#### Records for this task ####

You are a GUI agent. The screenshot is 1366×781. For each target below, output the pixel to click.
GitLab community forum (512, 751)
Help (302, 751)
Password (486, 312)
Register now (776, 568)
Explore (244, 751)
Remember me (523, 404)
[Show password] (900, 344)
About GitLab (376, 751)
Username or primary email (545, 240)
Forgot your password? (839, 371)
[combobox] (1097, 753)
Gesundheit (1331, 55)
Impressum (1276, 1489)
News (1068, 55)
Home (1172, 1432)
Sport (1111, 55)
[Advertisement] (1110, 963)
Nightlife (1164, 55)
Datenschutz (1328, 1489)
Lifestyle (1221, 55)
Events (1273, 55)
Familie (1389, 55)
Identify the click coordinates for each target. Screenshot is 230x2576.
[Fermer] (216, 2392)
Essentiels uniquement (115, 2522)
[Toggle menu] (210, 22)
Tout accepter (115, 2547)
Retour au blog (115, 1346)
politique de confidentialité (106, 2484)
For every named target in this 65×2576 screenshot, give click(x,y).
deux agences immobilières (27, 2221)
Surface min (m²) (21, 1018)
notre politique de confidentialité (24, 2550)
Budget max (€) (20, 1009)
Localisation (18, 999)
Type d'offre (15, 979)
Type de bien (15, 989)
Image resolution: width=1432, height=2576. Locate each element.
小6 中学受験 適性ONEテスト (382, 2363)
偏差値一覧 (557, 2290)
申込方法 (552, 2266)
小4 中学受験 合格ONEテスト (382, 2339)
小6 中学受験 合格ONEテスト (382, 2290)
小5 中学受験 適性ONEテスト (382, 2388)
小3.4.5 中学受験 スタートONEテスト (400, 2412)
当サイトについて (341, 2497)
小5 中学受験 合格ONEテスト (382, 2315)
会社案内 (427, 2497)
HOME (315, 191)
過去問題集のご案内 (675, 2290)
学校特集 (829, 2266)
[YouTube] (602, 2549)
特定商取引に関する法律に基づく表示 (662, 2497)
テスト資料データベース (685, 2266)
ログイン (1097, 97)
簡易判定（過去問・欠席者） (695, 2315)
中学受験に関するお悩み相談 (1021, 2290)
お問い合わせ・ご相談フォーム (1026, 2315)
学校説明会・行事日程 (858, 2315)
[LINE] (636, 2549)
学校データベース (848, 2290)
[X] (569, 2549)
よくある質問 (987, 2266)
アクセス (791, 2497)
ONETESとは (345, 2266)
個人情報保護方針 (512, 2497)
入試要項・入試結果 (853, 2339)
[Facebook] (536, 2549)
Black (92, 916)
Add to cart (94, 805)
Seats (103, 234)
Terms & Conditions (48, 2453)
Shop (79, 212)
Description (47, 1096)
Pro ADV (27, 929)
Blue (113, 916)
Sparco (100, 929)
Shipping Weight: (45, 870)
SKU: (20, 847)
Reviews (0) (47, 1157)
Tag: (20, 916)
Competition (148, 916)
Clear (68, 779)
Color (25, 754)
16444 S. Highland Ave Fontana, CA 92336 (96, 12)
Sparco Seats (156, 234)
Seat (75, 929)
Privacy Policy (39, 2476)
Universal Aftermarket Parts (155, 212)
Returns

####

Exercise prompt:
Could you return all lines from the data above that contain the string "GitLab"?

Result for this task:
GitLab community forum (512, 751)
About GitLab (376, 751)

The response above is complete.